High-Fidelity And Complex Test Data Generation For Google SQL Code Generation Services
Shivasankari Kannan, Yeounoh Chung, Amita Gondi, Tristan Swadell, Fatma Ozcan
TL;DR
The paper addresses the challenge of generating high-fidelity, semantically coherent test data for complex Google SQL code generation services under restricted production data. It introduces a Gemini-based data-generation pipeline comprising Pre-processor, Context extractor, Prompt builder, Post-processor, and Data validator to produce structurally compliant data for nested schemas like protobuf and GoogleSQL. Empirical results show substantial improvements in test coverage for NL2SQL and SQL Code Assistant, along with better semantic alignment to test queries via LLM-as-a-judge and constrained validation, outperforming production sampling in many scenarios. The approach is dialect-agnostic, scalable, and cost-effective relative to manual data creation, with future work focusing on reducing hallucinations and extending semantic coverage for complex time- and constraint-based queries.
Abstract
The demand for high-fidelity test data is paramount in industrial settings where access to production data is largely restricted.
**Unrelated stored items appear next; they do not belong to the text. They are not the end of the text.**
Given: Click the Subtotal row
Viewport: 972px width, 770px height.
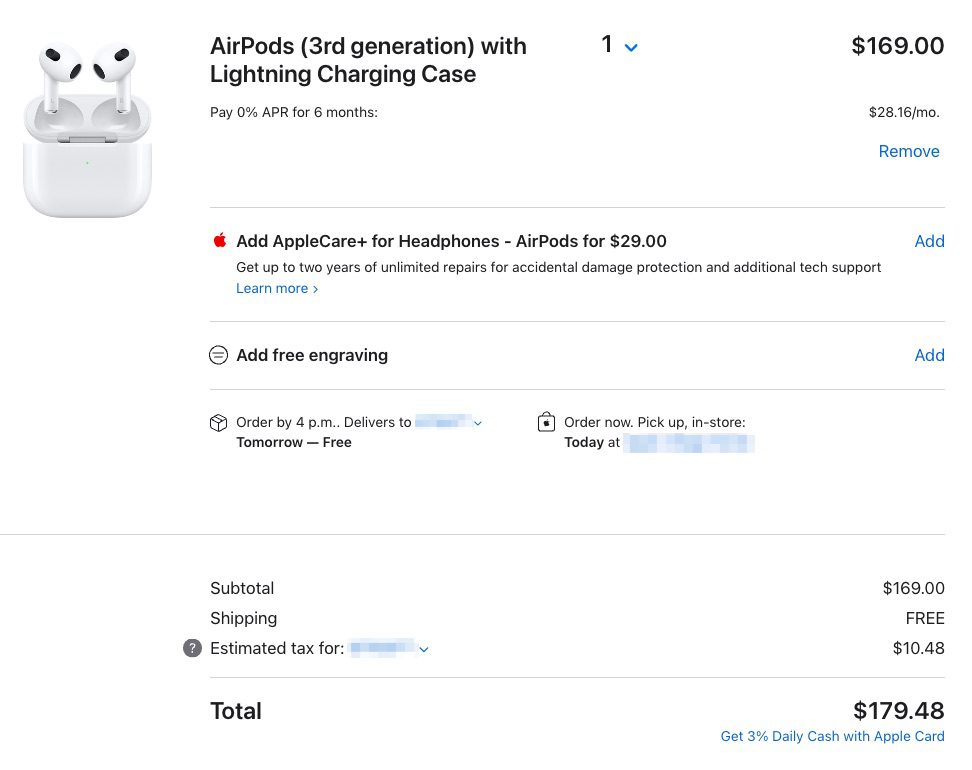Looking at the screenshot, I should [242, 588].
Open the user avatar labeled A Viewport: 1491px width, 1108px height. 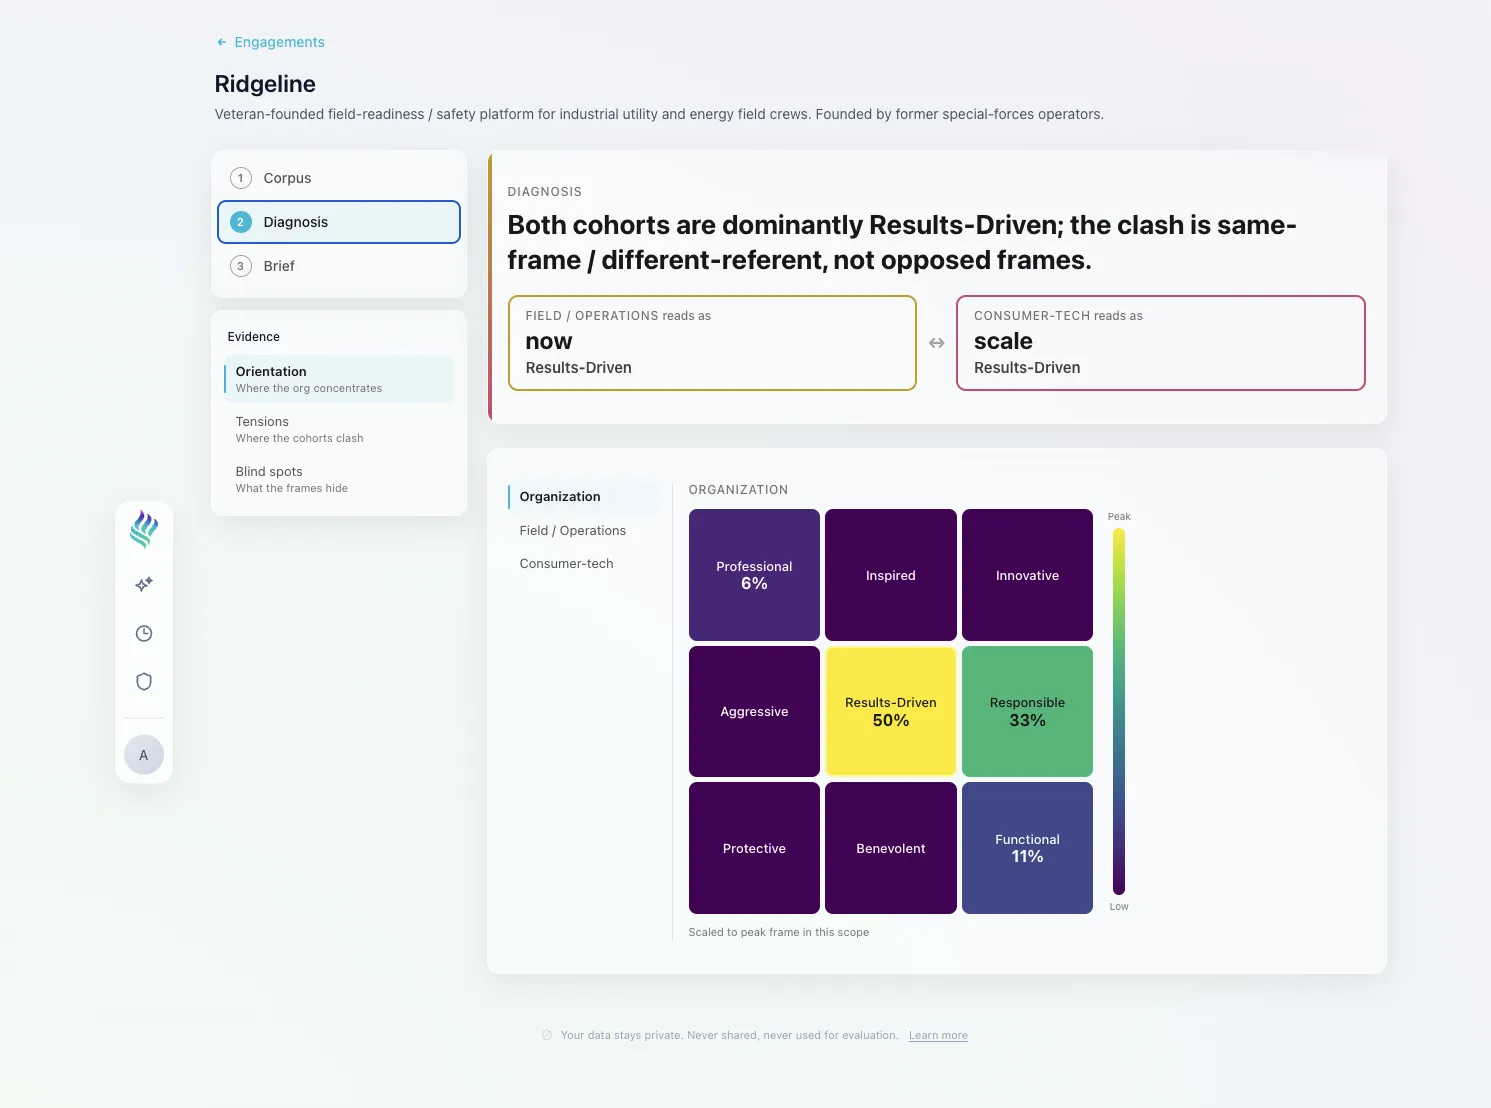pyautogui.click(x=144, y=755)
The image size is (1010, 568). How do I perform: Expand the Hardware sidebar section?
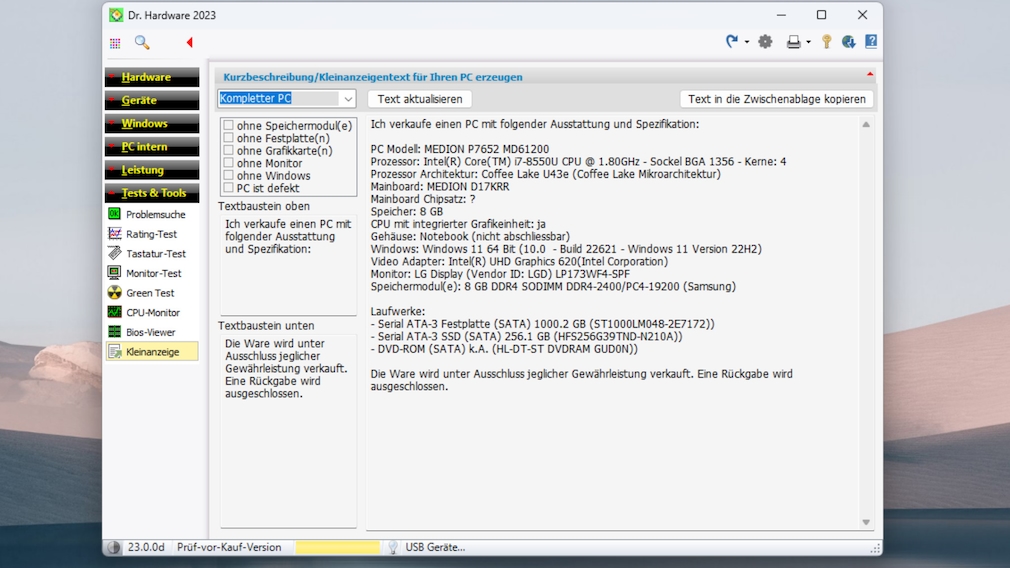(x=152, y=77)
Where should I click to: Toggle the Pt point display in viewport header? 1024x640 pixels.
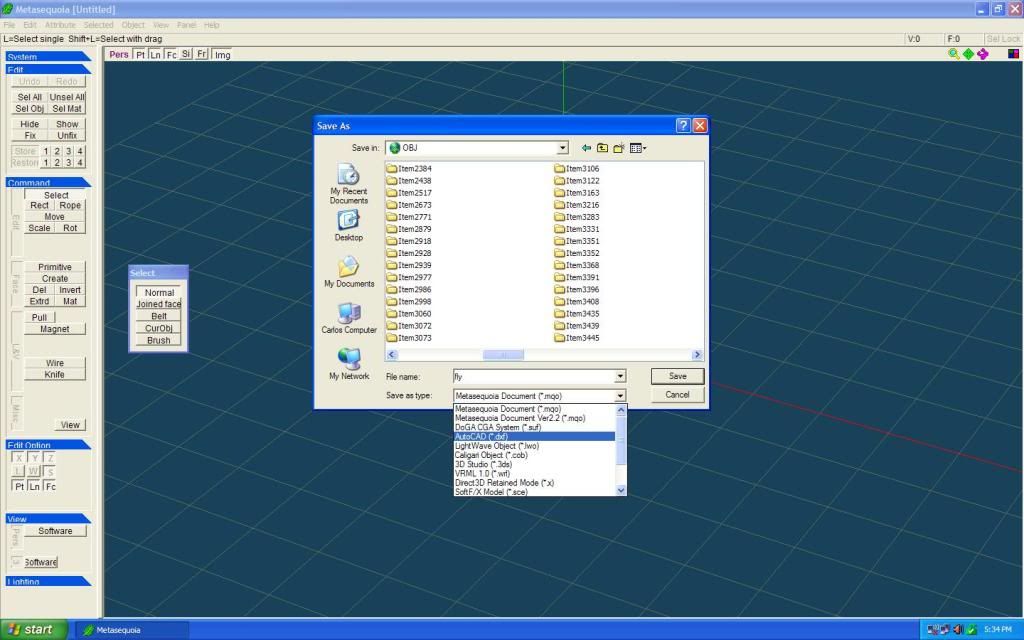(140, 55)
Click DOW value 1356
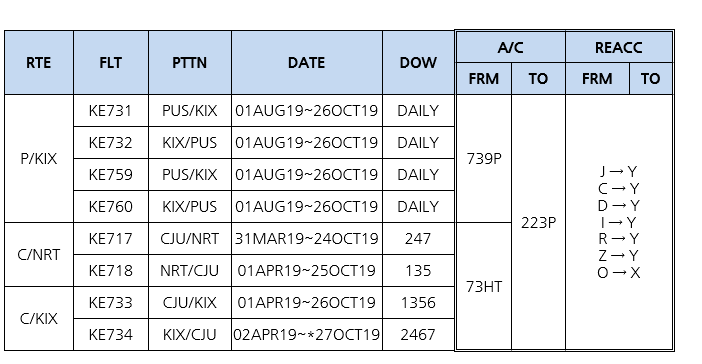 418,303
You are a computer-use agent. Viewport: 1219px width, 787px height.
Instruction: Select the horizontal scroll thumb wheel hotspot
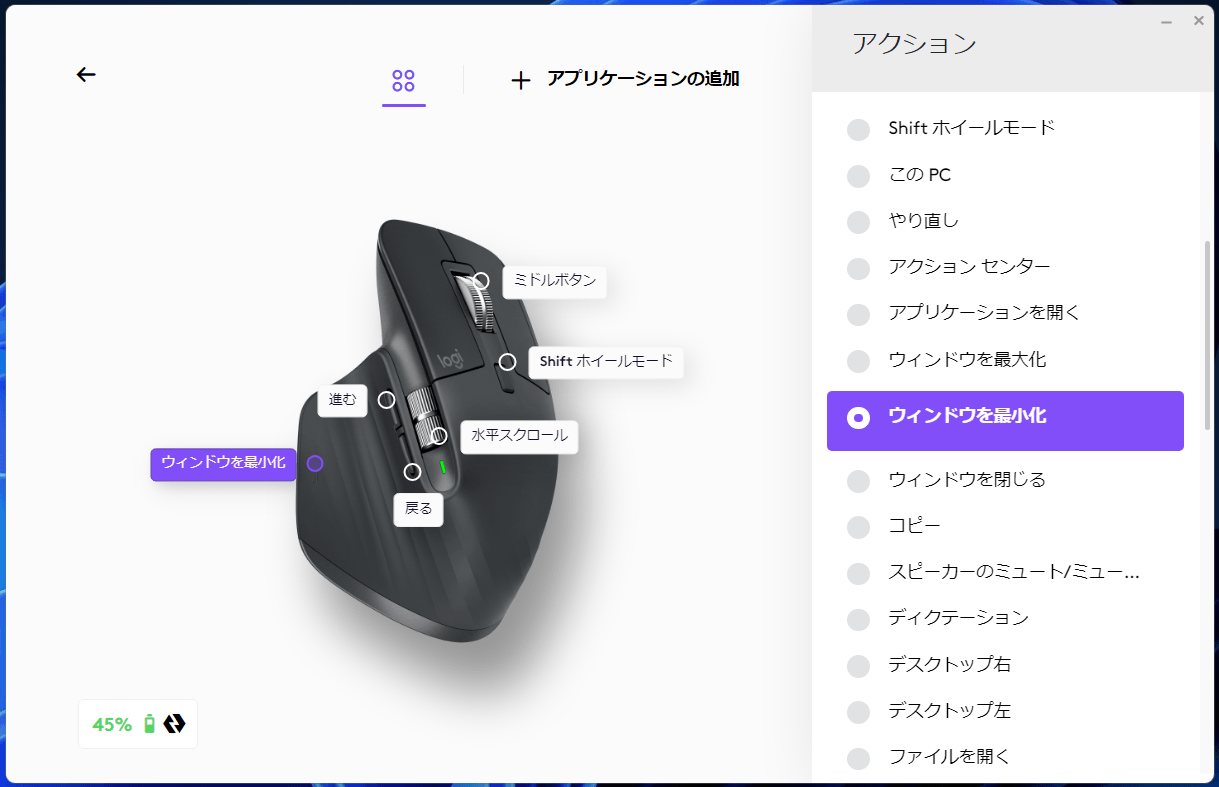click(439, 436)
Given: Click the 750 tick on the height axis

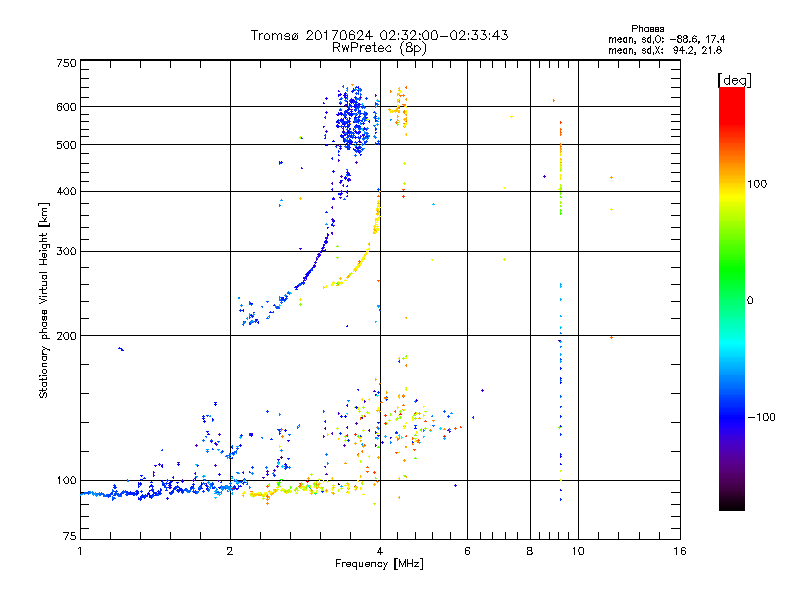Looking at the screenshot, I should pos(66,63).
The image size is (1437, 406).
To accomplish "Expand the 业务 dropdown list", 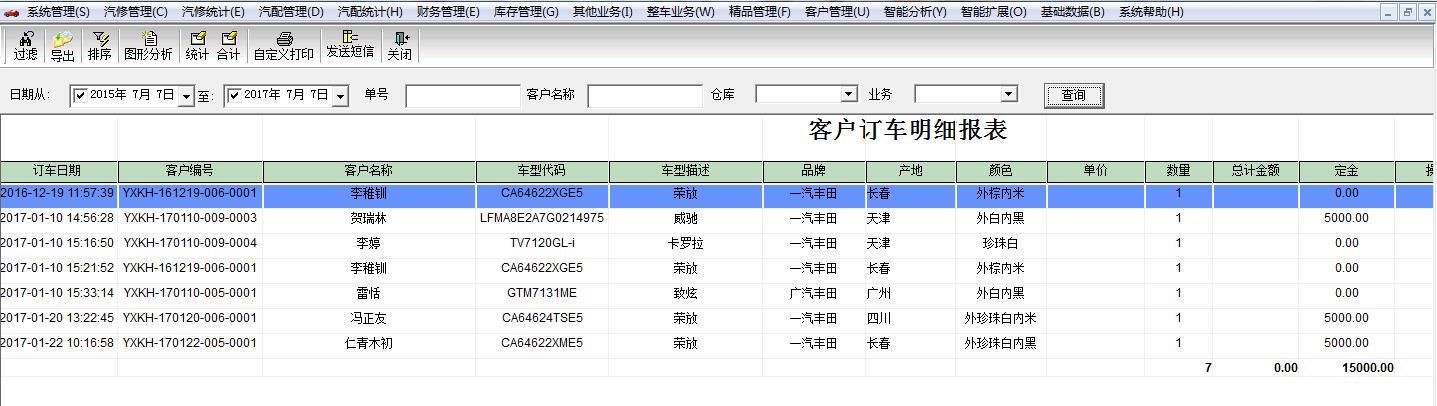I will (1008, 94).
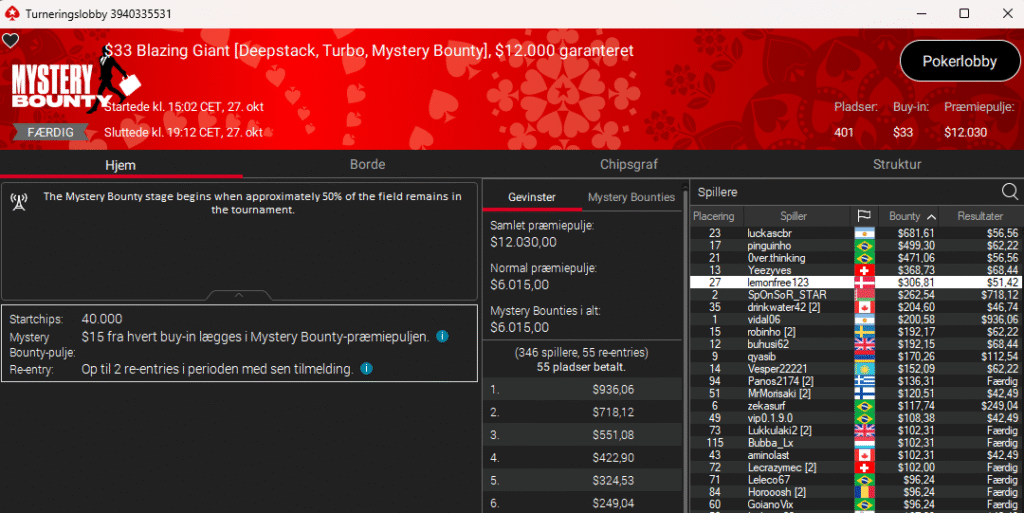Click info icon beside re-entry description
The width and height of the screenshot is (1024, 513).
[x=366, y=369]
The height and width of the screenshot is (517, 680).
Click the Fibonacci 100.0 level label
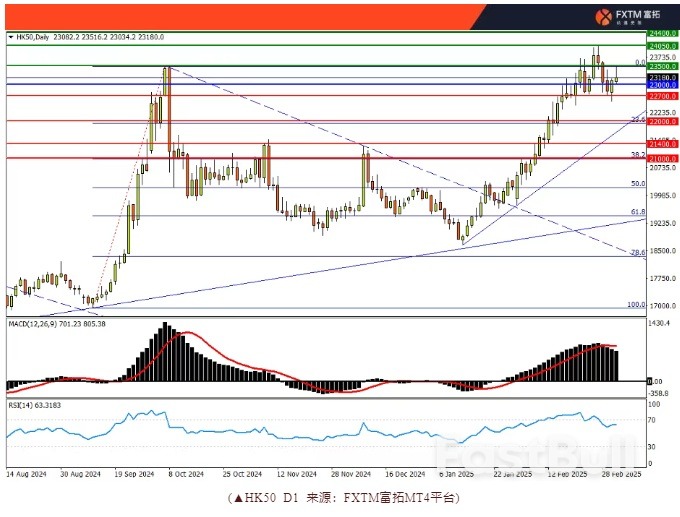634,305
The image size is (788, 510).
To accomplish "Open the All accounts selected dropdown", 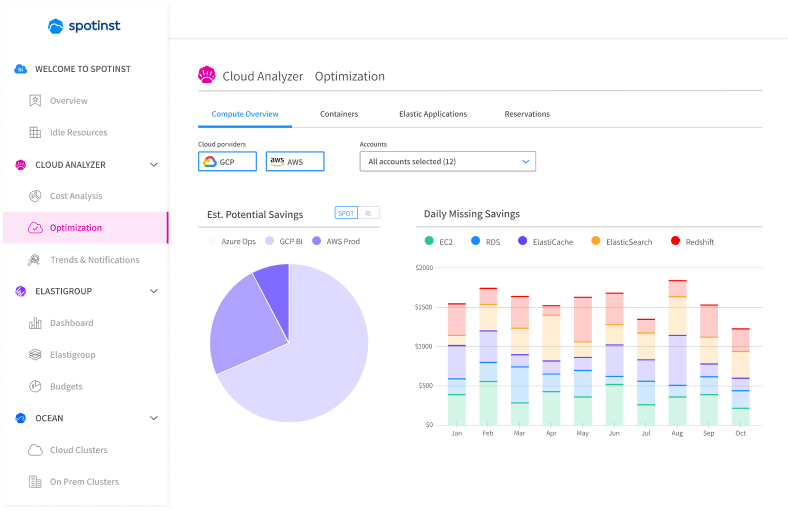I will [448, 161].
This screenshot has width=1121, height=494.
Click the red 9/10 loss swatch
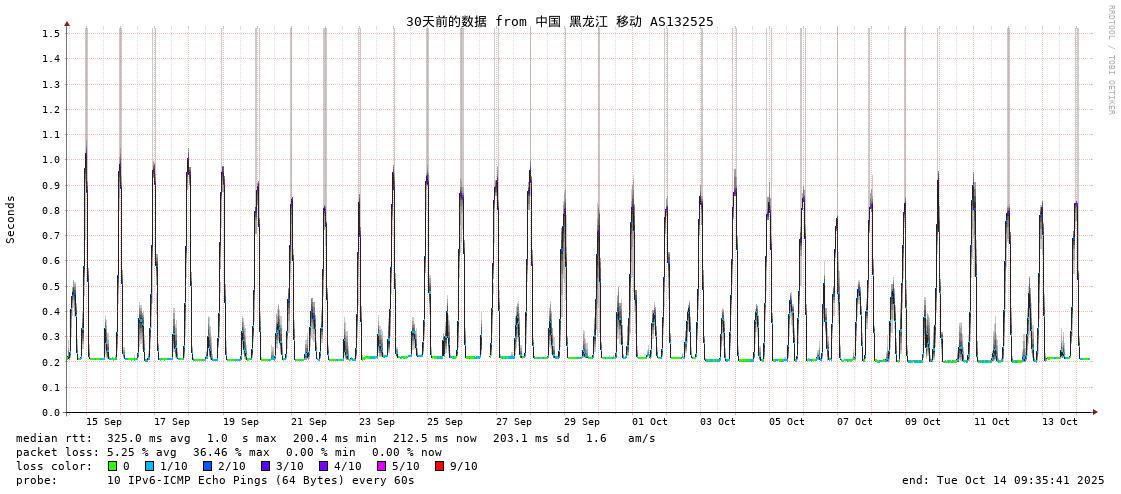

Traditional data generation methods often fall short, struggling with low-fidelity and the ability to model complex data structures and semantic relationships that are critical for testing complex SQL code generation services like Natural Language to SQL (NL2SQL). In this paper, we address the critical need for generating syntactically correct and semantically relevant high-fidelity mock data for complex data structures that includes columns with nested structures that we frequently encounter in Google workloads. We highlight the limitations of existing approaches used in production, particularly their inability to handle large and complex data structures, as well as the lack of semantically coherent test data that lead to limited test coverage. We demonstrate that by leveraging Large Language Models (LLMs) and incorporating strategic pre- and post-processing steps, we can generate syntactically correct and semantically relevant high-fidelity test data that adheres to complex structural constraints and maintains semantic integrity to the SQL test targets (queries/functions). This approach supports comprehensive testing of complex SQL queries involving joins, aggregations, and even deeply nested subqueries, ensuring robust evaluation of SQL code generation services, like NL2SQL and SQL Code Assistant. Our results demonstrate the practical utility of an LLM (\textit{gemini}) based test data generation for industrial SQL code generation services where generating high-fidelity test data is essential due to the frequent unavailability and inaccessibility of production datasets for testing.